Jej kształt nie jest idealny, średnica waha się od 1,2 do 1,5 m. Okaz tkwi jeszcze częściowo w ziemi. Według szacunków, może ważyć do 30 ton. Na razie nie wiadomo, skąd pochodzi ta skała.
Zdaniem odkrywcy, nie jest to obiekt kosmiczny ale dzieło rąk ludzkich, najstarszy taki okaz w Europie. Szacuje jego wiek na 1500 lat. Uważa, że kula świadczy o istnieniu na naszym kontynencie nieznanej starożytnej cywilizacji, mimo że dotychczas nie natrafiono nigdzie na najmniejszą nawet wzmiankę o takiej cywilizacji.
Prof. Mandy Edwards z School of Earth, Atmospheric and Environmental Sciences Uniwersytetu w Manchesterze jest sceptycznie nastawiona do rewelacji Semira Osmanagicia. Jej zdaniem, kula może być rezultatem naturalnego procesu w wyniku którego powstają kamienne konkrecje różnych kształtów. Inaczej mówiąc, z naturalnego materiału mineralnego osadzającego się w różnych miejscach, mogą powstawać struktury w przybliżeniu sferyczne. Następnie, pod wpływem erozji, mogą przybierać coraz bardziej regularny, na przykład kulisty kształt. Przykładem takiej naturalnej kuli jest Moeaki Boulders - naturalna kula jaką znaleziono na plaży w Nowej Zelandii.

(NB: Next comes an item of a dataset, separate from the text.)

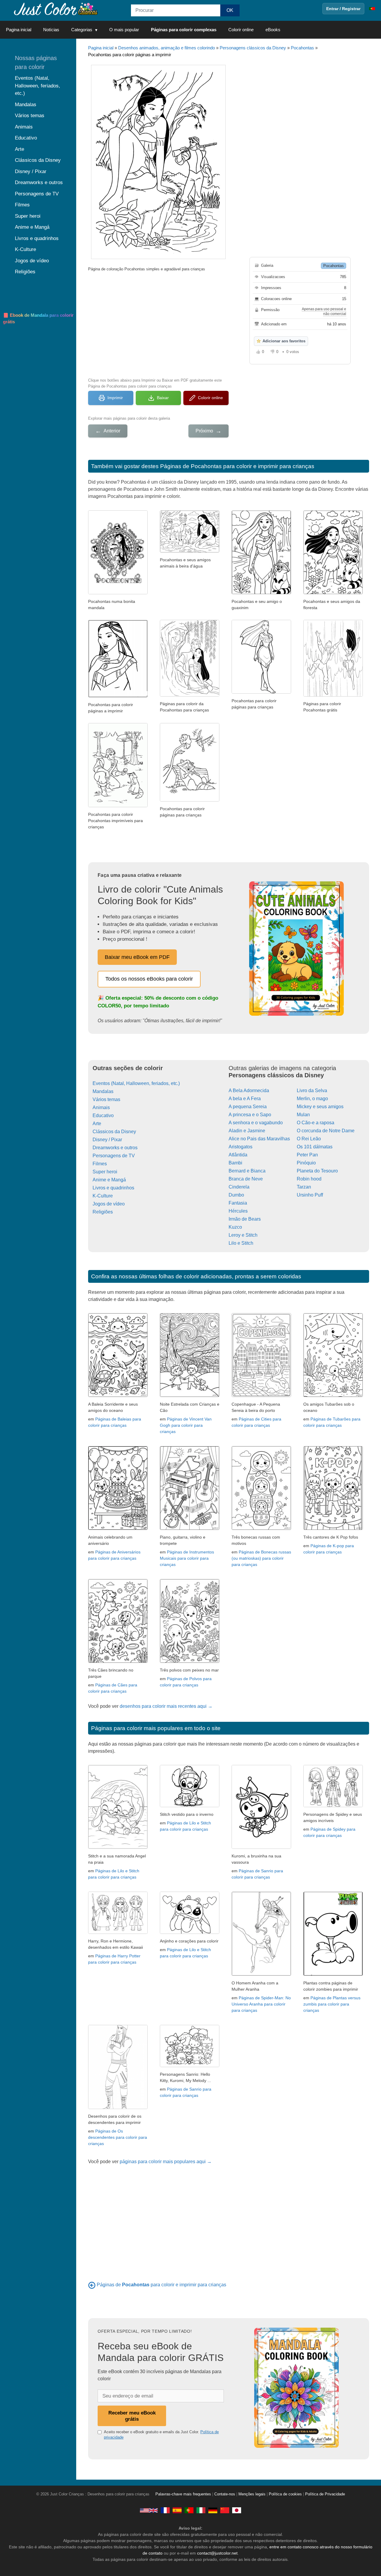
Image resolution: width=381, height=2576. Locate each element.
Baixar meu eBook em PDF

Kamienne kule wykonane przez ludzi znane są z Kostaryki, mają średnice od kilku centymetrów do dwóch metrów. W 2014 roku wpisano je na listę światowego dziedzictwa UNESCO. Najstarsze powstały w II wieku p.n.e, najmłodsze w XVI wieku.
Odkrywca kul w lesie koło miasta Zavidovici, Semir Osmanagić, znany jest jako "bośniacki Indiana Jones". W 2005 roku wsławił się ogłaszając, że wzgórza w dolinie Visoko w Bośni kryją piramidy sprzed 12 500 lat, połączone podziemnymi tunelami. Świat naukowy uznał jego hipotezę za absurdalną.